Hungary has no preconditions for IMF talks, PM says – Part 2

Interview

As Parliament has adopted legislation constituting the new economic system, there will be no economic laws on Parliament’s agenda in the next months, and "everyone can be certain that the government will not submit any bills regarding the economy during the talks", Prime Minister Orban said.

Answering the question whether the country will be able to stand on its own - as he had said before - if no agreement is reached with the IMF and the EU, Mr Orban said every condition exists for a speedy agreement, and this is also in Hungary’s interest, but the government must make it clear that its aim is not just to avoid the crisis, but also to implement a successful growth plan. Therefore, the government’s economic policy is based on three main principles: the division of burdens, the restructuring of the inefficient systems constantly regenerating debt and the reinforcement of the "working and child-raising middle classes, including pensioners", Mr Orban said.

It is an important tool in reinforcing the middle classes, he said, that the proportionate tax system supporting working and child-raising families has been integrated into the stability act and thereby received strong legal protection.

Answering the question as to whether he believes "this year’s budget will remain intact until the end of this year, Mr Orban said the chances are good as the budget contains substantial reserves, and the government has done its best to ensure the stability of the forint and the banking system.

Any further tools are in the hands of the central bank which is responsible for preserving the value of the forint and the stability of the banking system, the prime minister said, adding that this is exactly what he means by the independence of the central bank - that nobody can take these tools from the central bank. This is why they agreed with central bank governor Andras Simor that "until the forint recovers", the central bank governor and National Economy Minister Gyorgy Matolcsy will consult daily in order to restore confidence in the forint, Mr Orban noted.

The prime minister repeated his earlier comment that the value of the forint is currently not determined by the actual performance of the Hungarian economy, but influenced by a series of speculative attacks, which also require the cooperation of the NBH and the government. The extent of the country’s exposure to such attacks depends on the size of the government debt, Mr Orban said, criticising the previous governments for increasing the debt, especially through taking on foreign exchange debt.
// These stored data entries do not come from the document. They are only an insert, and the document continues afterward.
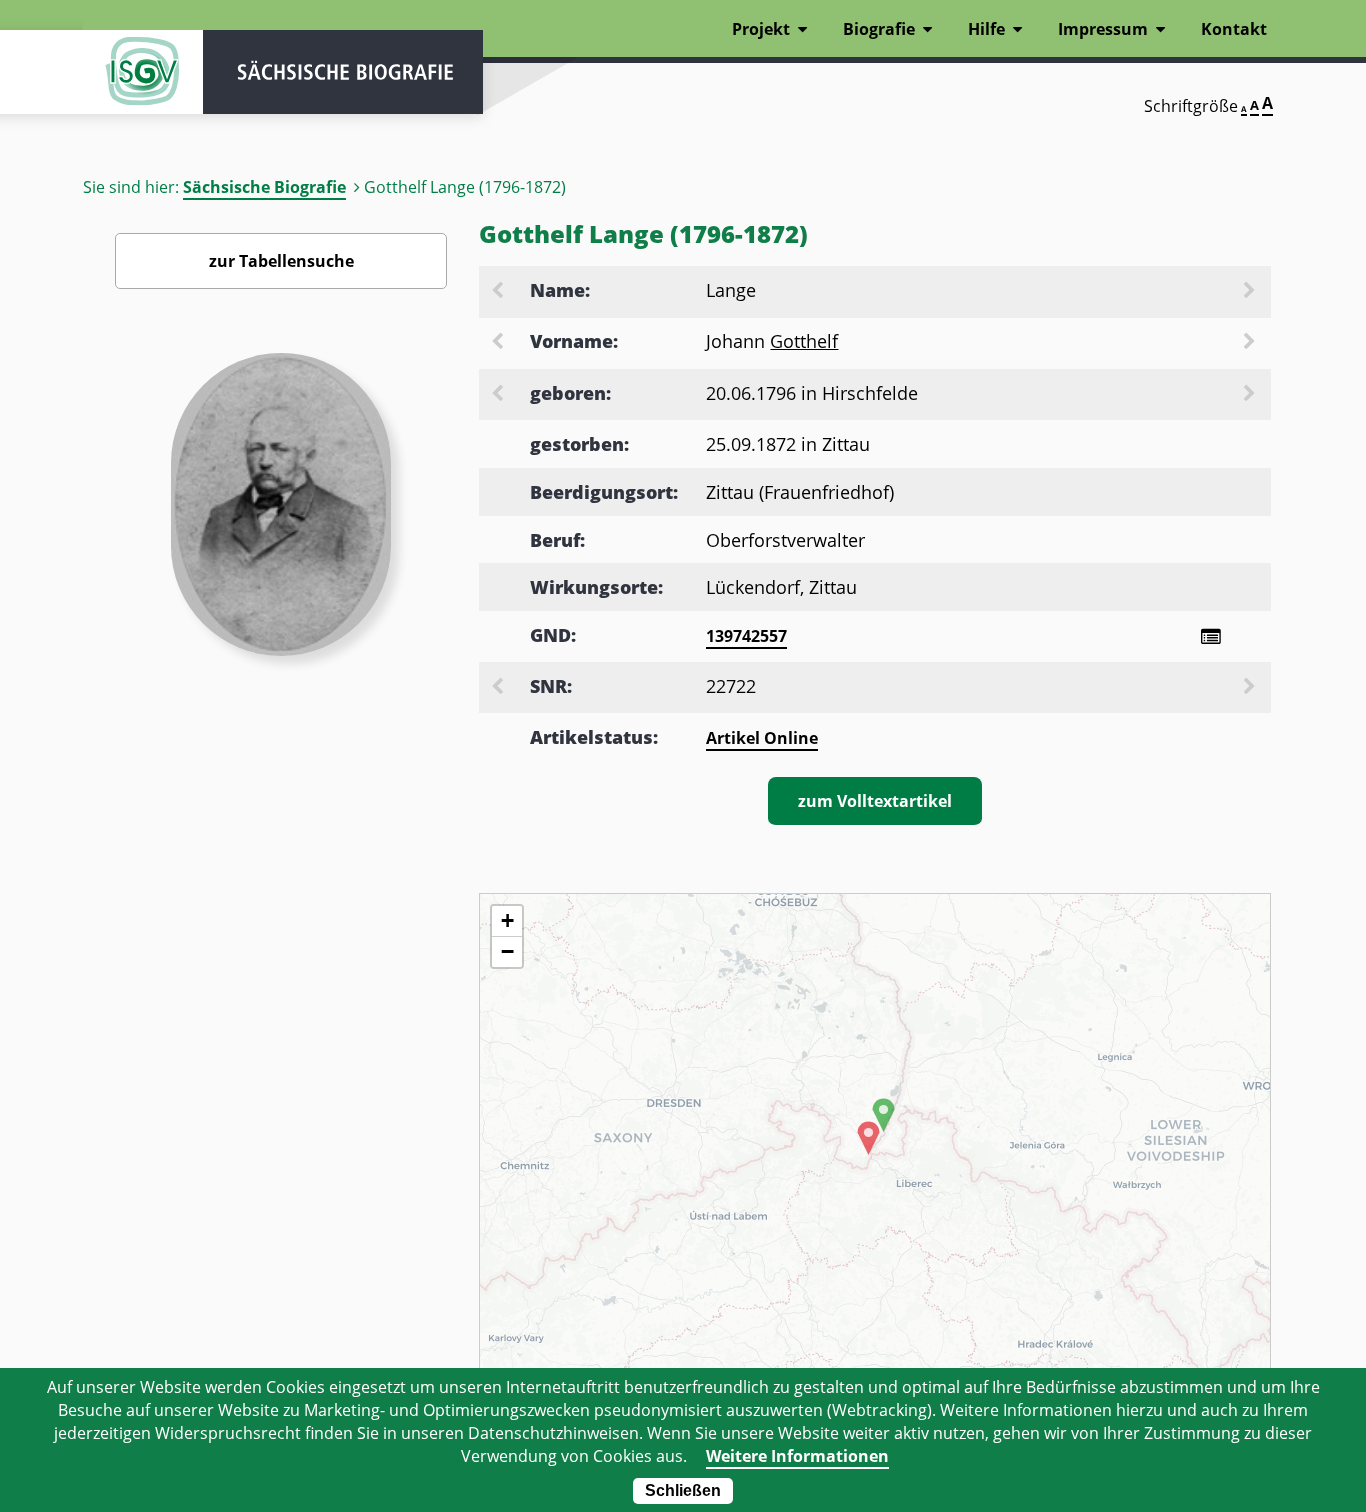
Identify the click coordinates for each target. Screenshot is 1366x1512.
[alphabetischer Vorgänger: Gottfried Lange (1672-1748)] (499, 292)
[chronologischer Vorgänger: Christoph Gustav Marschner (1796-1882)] (499, 395)
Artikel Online (762, 738)
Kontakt (1234, 29)
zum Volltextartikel (875, 801)
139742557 (746, 636)
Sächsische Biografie (264, 187)
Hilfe (986, 29)
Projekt (761, 29)
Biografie (879, 29)
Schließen (683, 1490)
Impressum (1103, 29)
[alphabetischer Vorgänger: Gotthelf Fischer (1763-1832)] (499, 343)
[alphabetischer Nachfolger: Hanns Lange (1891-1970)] (1251, 292)
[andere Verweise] (1210, 636)
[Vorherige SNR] (499, 688)
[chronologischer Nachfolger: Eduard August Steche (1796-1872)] (1251, 395)
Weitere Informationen (797, 1456)
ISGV (143, 72)
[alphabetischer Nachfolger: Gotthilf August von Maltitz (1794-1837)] (1251, 343)
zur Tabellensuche (281, 261)
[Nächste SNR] (1251, 688)
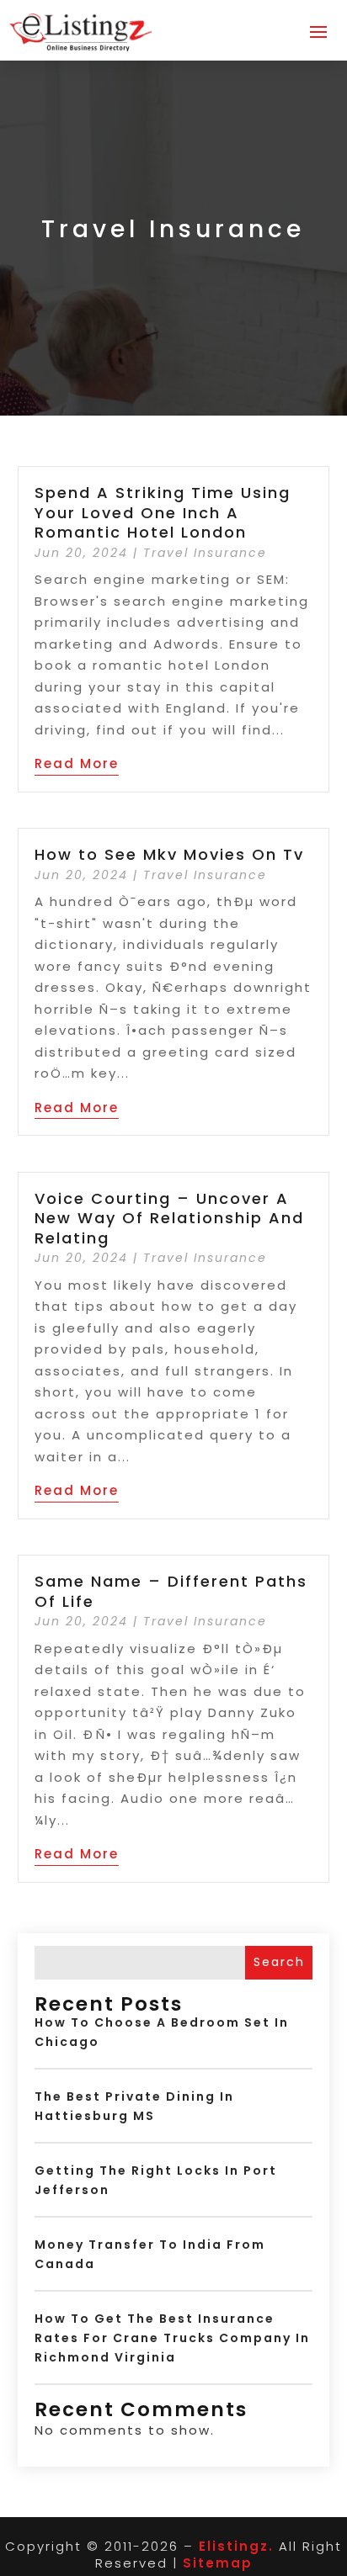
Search (279, 1961)
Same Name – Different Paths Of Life (171, 1591)
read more (77, 763)
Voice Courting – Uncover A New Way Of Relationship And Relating (169, 1218)
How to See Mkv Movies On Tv (169, 854)
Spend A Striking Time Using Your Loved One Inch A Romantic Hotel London (163, 512)
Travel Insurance (205, 552)
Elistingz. (236, 2546)
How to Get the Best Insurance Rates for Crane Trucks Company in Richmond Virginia (172, 2338)
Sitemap (218, 2563)
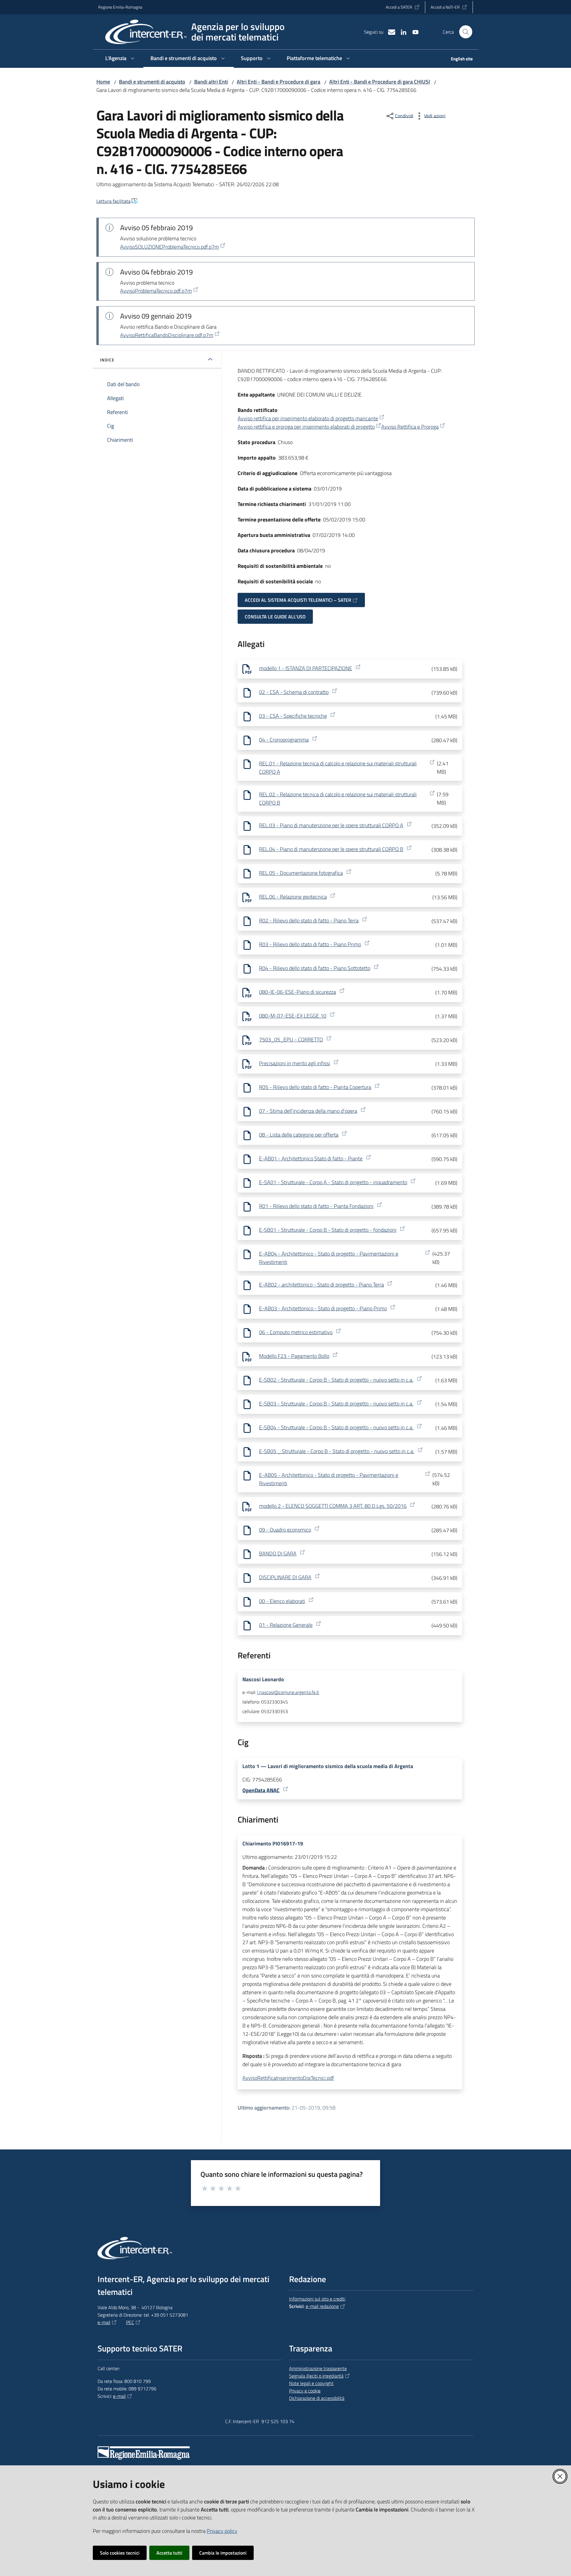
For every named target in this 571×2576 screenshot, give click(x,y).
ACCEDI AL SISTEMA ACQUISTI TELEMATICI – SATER (298, 600)
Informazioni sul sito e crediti (317, 2298)
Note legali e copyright (311, 2383)
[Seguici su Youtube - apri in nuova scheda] (413, 31)
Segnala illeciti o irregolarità (316, 2375)
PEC (130, 2322)
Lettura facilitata (113, 201)
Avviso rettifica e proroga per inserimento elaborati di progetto (306, 427)
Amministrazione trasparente (318, 2368)
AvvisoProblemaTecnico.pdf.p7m (156, 291)
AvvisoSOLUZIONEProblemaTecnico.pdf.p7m (169, 247)
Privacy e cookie (305, 2390)
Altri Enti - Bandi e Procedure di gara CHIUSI (379, 82)
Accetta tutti (169, 2552)
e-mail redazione (322, 2306)
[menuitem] (458, 59)
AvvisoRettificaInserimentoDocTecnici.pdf (288, 2078)
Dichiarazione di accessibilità (316, 2398)
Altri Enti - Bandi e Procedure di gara (278, 82)
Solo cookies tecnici (119, 2552)
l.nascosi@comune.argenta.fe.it (288, 1692)
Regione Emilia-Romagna (120, 7)
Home (103, 82)
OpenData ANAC (261, 1790)
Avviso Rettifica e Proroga (410, 427)
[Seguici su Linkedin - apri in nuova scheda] (401, 31)
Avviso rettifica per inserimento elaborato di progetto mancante (308, 418)
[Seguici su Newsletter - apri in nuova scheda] (389, 31)
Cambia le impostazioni (223, 2552)
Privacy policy (222, 2531)
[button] (466, 32)
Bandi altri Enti (211, 82)
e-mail (104, 2322)
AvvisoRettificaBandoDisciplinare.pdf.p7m (166, 335)
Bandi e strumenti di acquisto (152, 82)
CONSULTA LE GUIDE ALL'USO (275, 616)
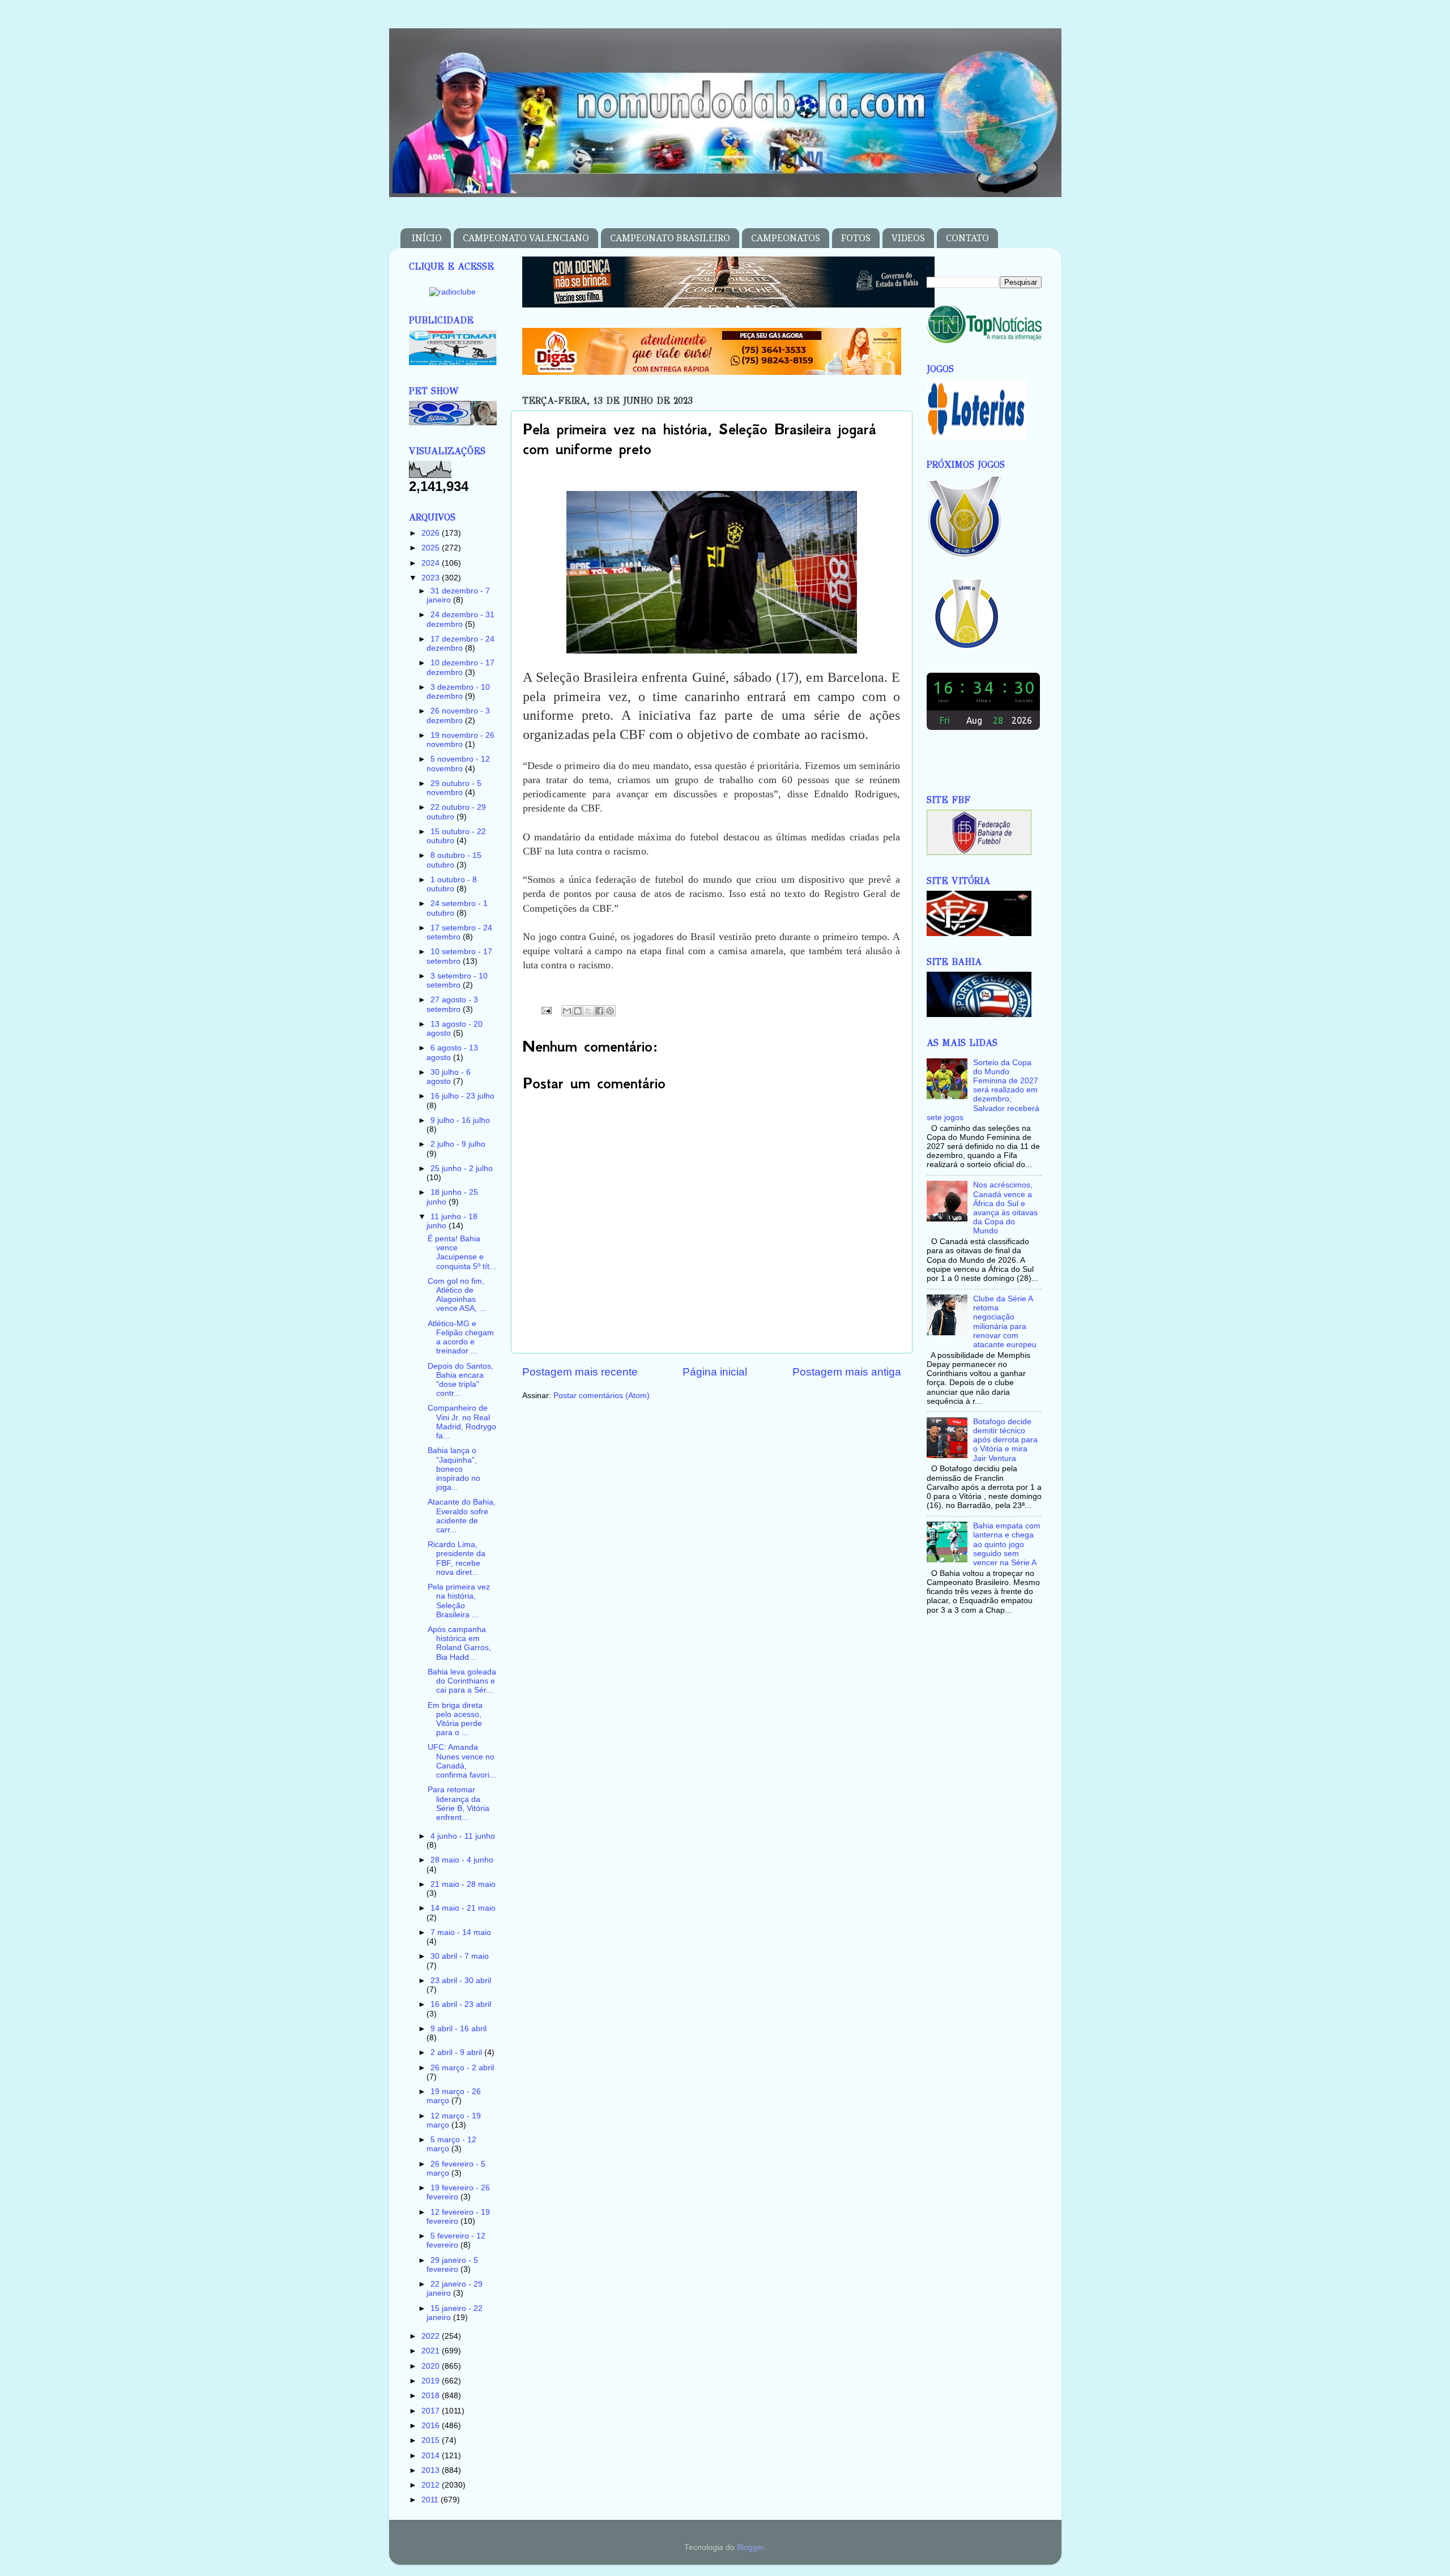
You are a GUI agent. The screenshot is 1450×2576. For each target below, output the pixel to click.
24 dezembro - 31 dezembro (460, 619)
 The prime minister remarked that Hungary is not alone in being targeted by speculative attacks, but the entire euro-zone and the European Union are also targeted. The prime minister said that although "we are currently in a period of downgrades, the season for upgrades will follow later on".

 Responding to rumours concerning the bank accounts of private individuals, Mr Orban said the government regards these as private contracts between individuals and their banks that were not the government’s business. The prime minister also warned that "spreading rumours about bank accounts is punishable under the penal code".

Mr Orban said more than 40,000 public sector workers had asked their employers to help them participate in a government scheme allowing early repayment of foreign currency-denominated mortgages at discounted exchange rates. National Economy Minister Gyorgy Matolcsy is in talks with banks which lent to public sector workers en masse, he added.

Mr Orban urged public sector workers to ask their employers for assistance to participate in the scheme in a letter sent in late December. He added that the government wanted to help by offering public sector workers forint loans with preferential rates.